Young Leadership Committee member, Andrew Conrad: My Life with EB

Throughout 2014, debra of America Young Leadership Committee member, Andrew Conrad, dedicated monthly posts to sharing his EB story. He wrote about what it was like when he was younger, his college days, the challenges he’s overcome, and how he continues to spread awareness for the disorder.

JUNE 2014
For this month’s post, my mother has graciously volunteered to be interviewed about life growing up with two children with EB and the challenges that she faced. So without further ado, below you will find what transpired.

Andrew: What went through your head when you realized that you had a child with a rare skin disorder, EB, and you had no idea what you were dealing with?

Angie Conrad: I don’t think I hit panic until I started to research the disease.  Since you were born with no skin missing; I didn’t realize it was serious at first.  I think any parent is unprepared to hear that their newborn child has a potentially fatal disease.  Thirty years ago, when you were born, there was little known about the disease and many of the diagnostics that are available now, were not in place then.  When blisters started appearing on your hands and then healing with scars, I knew something was not right.  There was a disease mentioned at the time called Epidermolysis Bullosa, but we were assured that you did not have THAT!  It took visits to four different doctors before someone actually said, “I think this is serious.”  We were directed to a wonderful doctor in Houston, TX named Moise Levy who specialized in pediatric EB.  He was able to confirm the fact that you had the disease. I remember the horrible day you had to have a biopsy done at the Children’s Hospital.  I became a member of an exclusive club of shell-shocked parents dealing with very sick children.   I still remember the children in the waiting area looking scared and exhausted being held by their parents.  I sat and prayed for you and for those children.

Where did you go for information to learn about how to manage a baby with EB?
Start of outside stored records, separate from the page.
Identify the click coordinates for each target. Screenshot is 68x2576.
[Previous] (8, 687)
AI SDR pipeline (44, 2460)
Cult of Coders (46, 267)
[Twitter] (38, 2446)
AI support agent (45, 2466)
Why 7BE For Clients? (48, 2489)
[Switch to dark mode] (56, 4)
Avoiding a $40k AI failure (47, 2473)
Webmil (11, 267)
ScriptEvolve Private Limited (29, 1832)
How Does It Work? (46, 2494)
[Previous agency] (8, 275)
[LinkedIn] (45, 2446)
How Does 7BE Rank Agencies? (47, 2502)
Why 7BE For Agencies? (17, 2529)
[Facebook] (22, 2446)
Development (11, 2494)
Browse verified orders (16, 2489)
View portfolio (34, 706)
There were not many places to go for information thirty years ago, but Dr. Levy gave us the information for  debra of America.   They were my lifeline.  I also started to do research in books and on-line.  Through debra of America and Dr. Levy, we were connected to other families in Houston also dealing with EB.  We were informed that you had a dominant form of the disease which meant that we would not have to worry about having another child with EB in the future.  When I became pregnant with your brother, I was able most of the time, to convince myself that there was nothing to worry about.  Unfortunately, they had misdiagnosed you, and your brother was also born with recessive dystrophic EB.  He was born with no skin on his left leg and a deformed left foot.  There was stunned silence in the delivery room when he was born.

How did you figure out what bandages to buy?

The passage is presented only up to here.